在保护模式下，处理器总是使用远地址的段选择子部分来访问GDT或LDT中相应的描述符。描述符类型(代码段、调用门、任务门或TSS)和访问权限决定了要执行的跳转类型。如果所选的描述符指向一个代码段，那么远程跳转到相同特权级的代码段是可以执行的(但如果所选的代码段处于不同的特权级别，且代码段是非一致的，则会产生一个通用保护异常)。保护模式下远程跳转到相同特权级别代码，跟实模式或虚拟8086模式下执行一样。目标操作数指向一个绝对远地址，可以是直接使用一个地址指针数值(ptr16:16或ptr16:32)，也可以是间接地使用一个内存地址(m16:16或m16:32)。默认操作尺寸（16位或者32位）决定在远地址中的偏移量是16位还是32位。新代码段选择子和它对应的描述符被加载到CS寄存器中（译者添加：描述符会被加载到CS寄存器的不可见部分-即CS描述符高速缓存器中），指令中的偏移量（偏移地址）被加载到EIP寄存器中。请注意，调用门（在下一章中讲述）也可以被用于在相同权限级别的代码段进行远调用。
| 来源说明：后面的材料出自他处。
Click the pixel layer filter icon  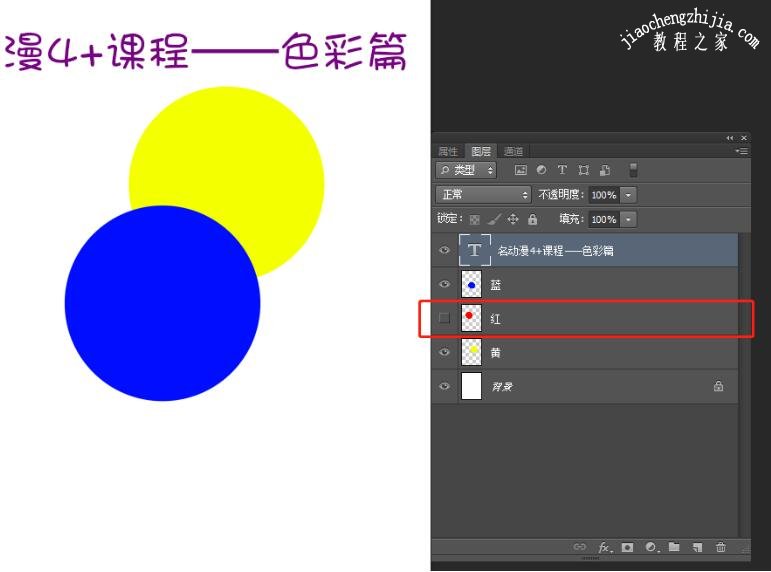pyautogui.click(x=520, y=171)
使用这种机制提供了一个额外的间接的，并且是在16位和32位代码段之间进行跳转的首选方法。

When executing a far jump through a call gate, the segment selector specified by the target operand identifies the call gate. (The offset part of the target operand is ignored.) The processor then jumps to the code segment specified in the call gate descriptor and begins executing the instruction at the offset specified in the call gate. No stack switch occurs. Here again, the target operand can specify the far address of the call gate either directly with a pointer (ptr16:16 or ptr16:32) or indirectly with a memory location(m16:16 or m16:32).

当通过调用门执行远程跳转时，目标操作数中的段选择子指向调用门(目标操作数中的偏移地址部分被忽略)描述符。处理器跳转到调用门描述符中指定的代码段，并开始执行调用门中提供的偏移地址处的指令。堆栈不发生切换。在这里，目标操作数指定调用门的远地址，可以是直接使用一个地址指针数值(ptr16:16或ptr16:32)来提供，也可以是间接地使用一个内存地址(m16:16或m16:32)来提供。
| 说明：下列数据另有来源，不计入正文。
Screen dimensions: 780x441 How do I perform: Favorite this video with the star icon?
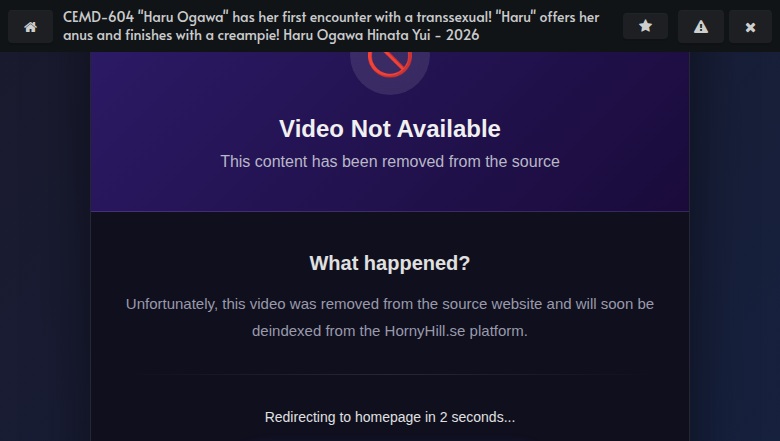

Executing a task switch with the JMP instruction is somewhat similar to executing a jump through a call gate. Here the target operand specifies the segment selector of the task gate for the task being switched to (and the offset part of the target operand is ignored). The task gate in turn points to the TSS for the task, which contains the segment selectors for the task’s code and stack segments. The TSS also contains the EIP value for the next instruction that was to be executed before the task was suspended. This instruction pointer value is loaded into the EIP register so that the task begins executing again at this next instruction.

使用JMP指令执行任务切换有点类似于通过调用门执行跳转。在这里，目标操作数是指向目标任务的任务门段选择子(目标操作数的偏移部分被忽略)。任务门再指向任务的任务状态段（TSS），任务状态段（TSS）里包含目标任务的代码和堆栈段的段选择器（段选择子）。TSS还包含了任务被挂起之前下一条准备执行的指令EIP值。当任务又开始再次执行时，这个指令指针EIP值将被加载到EIP寄存器，从这条指令处继续开始执行。
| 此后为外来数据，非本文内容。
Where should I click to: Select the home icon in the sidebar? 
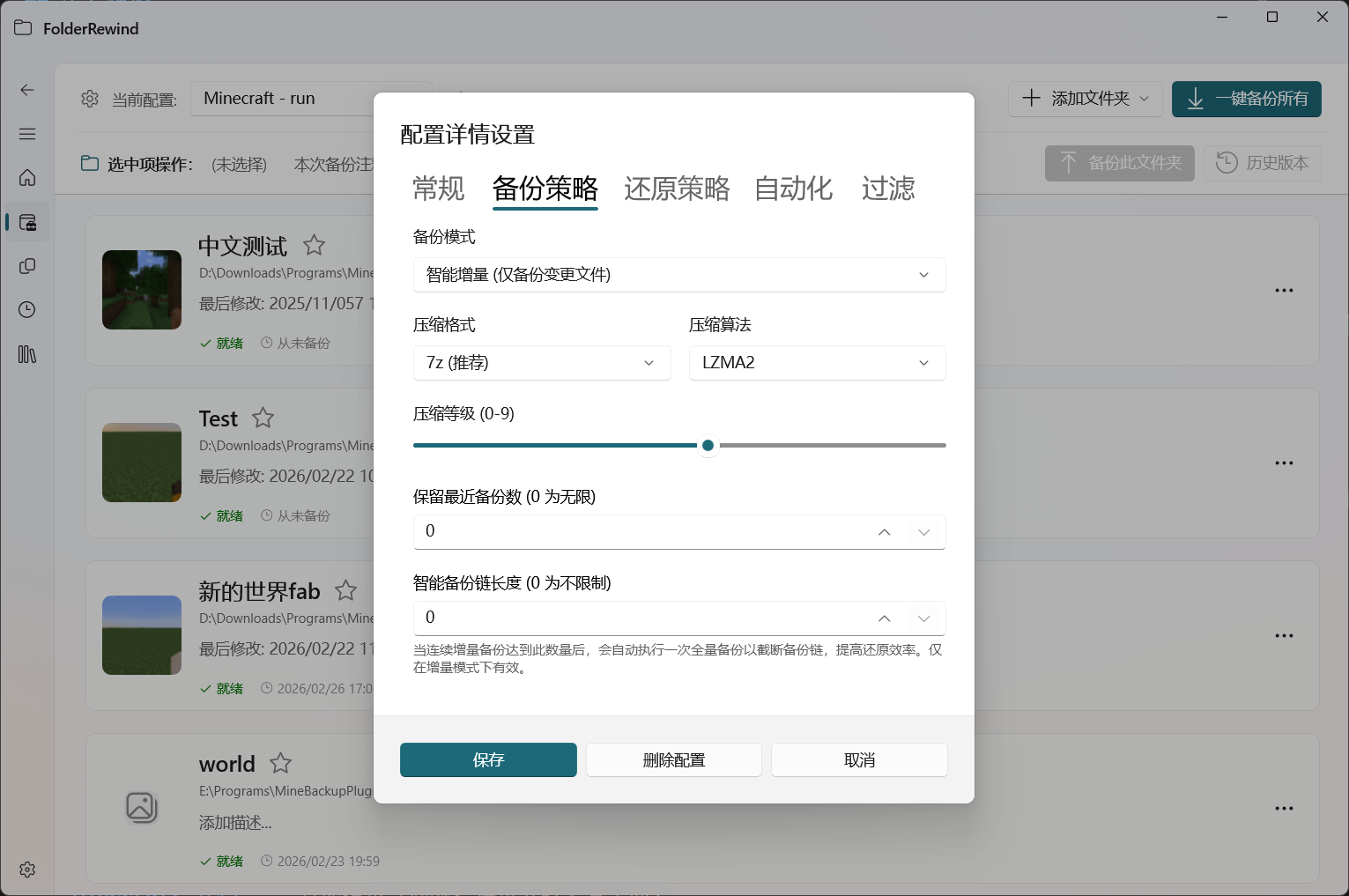pos(26,177)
The JMP instruction can also specify the segment selector of the TSS directly, which eliminates the indirection of the task gate. See Chapter 7 in Intel® 64 and IA-32 Architectures Software Developer’s Manual, Volume 3A, for detailed information on the mechanics of a task switch.

JMP指令还可以直接指向TSS的段选择器，消除任务门的间接作用。请参阅第7章，在Intel 64和IA-32架构软件开发人员的手册卷3A中，了解任务切换的详细信息。

Note that when you execute at task switch with a JMP instruction, the nested task flag (NT) is not set in the EFLAGS register and the new TSS’s previous task link field is not loaded with the old task’s TSS selector. A return to the previous task can thus not be carried out by executing the IRET instruction. Switching tasks with the JMP instruction differs in this regard from the CALL instruction which does set the NT flag and save the previous task link information, allowing a return to the calling task with an IRET instruction.

注意，当使用JMP指令执行任务切换时，嵌套的任务标志(NT)不会被设置在EFLAGS寄存器中，而新的TSS的前一个任务链接字段也不会被加载到旧任务的TSS选择器中。因此，就不能通过执行IRET指令返回到前一个任务。使用CALL指令进行任务切换与使用JMP指令的不同之处在于，它设置了NT标志并保存了之前的任务链接信息，允许使用IRET指令返回调用任务。